Quoted passage.
↓

As of late, the world has been captivated by the phenomenon of main characters specifically curated by authors to be despised by readers. I have also been captivated by this artistic choice, which is why “The Catcher in the Rye” written by J.D. Salinger was such an interesting, frustrating and at times relatable read.

Reflecting upon the novel’s three days of events as told by institutionalized 17-year-old Holden Caulfield, it quickly became evident to me that “The Catcher in the Rye” is unlike any other book.

Caulfield, like most teenagers, is an unreliable narrator. From being kicked out of his prep school to unnecessarily lying to his peers, Caulfield continuously attempts to prove to readers that he is exempt from any wrongdoings. As each unassuming, innocent side-character gets labeled as a “phony,” Caulfield’s deep loathing for everyone but his younger sister, Phoebe, manages to turn readers against the troubled teen. However, aside from his arrogance and negligence, I can’t help but pity young Caulfield.

↑

Material provided.
↓

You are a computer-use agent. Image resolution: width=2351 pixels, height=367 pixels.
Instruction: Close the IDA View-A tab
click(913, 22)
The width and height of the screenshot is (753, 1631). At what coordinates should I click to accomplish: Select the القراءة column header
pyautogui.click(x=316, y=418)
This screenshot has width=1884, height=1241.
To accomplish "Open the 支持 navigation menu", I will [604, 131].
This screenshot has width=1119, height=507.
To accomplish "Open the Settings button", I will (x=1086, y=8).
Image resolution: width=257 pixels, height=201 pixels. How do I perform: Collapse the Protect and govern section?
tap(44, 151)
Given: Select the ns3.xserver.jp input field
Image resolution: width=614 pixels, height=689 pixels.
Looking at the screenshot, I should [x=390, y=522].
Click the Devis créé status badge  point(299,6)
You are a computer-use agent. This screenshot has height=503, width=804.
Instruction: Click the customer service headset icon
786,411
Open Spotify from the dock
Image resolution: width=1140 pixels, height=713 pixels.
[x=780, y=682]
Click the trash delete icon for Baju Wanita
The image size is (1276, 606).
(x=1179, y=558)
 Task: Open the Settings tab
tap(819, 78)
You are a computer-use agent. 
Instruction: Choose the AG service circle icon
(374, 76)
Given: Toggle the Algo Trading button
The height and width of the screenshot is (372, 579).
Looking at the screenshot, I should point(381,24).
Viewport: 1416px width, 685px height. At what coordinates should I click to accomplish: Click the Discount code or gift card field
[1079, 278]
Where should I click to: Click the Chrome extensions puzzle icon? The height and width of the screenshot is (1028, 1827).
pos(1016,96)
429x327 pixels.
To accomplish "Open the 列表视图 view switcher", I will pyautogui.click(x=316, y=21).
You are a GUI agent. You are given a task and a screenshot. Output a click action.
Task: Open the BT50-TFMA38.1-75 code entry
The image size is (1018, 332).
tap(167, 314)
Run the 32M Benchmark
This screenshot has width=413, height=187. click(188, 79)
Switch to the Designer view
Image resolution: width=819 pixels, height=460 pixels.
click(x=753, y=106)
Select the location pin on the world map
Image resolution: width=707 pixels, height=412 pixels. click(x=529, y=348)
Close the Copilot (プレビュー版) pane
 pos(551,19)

↑

Work to complete.
From the review of "The Catcher in the Rye" above, print the passage that begins with the words containing "Reflecting upon the" and ends with "pity young Caulfield.", unchanged.

Reply to the exercise.
Reflecting upon the novel’s three days of events as told by institutionalized 17-year-old Holden Caulfield, it quickly became evident to me that “The Catcher in the Rye” is unlike any other book.

Caulfield, like most teenagers, is an unreliable narrator. From being kicked out of his prep school to unnecessarily lying to his peers, Caulfield continuously attempts to prove to readers that he is exempt from any wrongdoings. As each unassuming, innocent side-character gets labeled as a “phony,” Caulfield’s deep loathing for everyone but his younger sister, Phoebe, manages to turn readers against the troubled teen. However, aside from his arrogance and negligence, I can’t help but pity young Caulfield.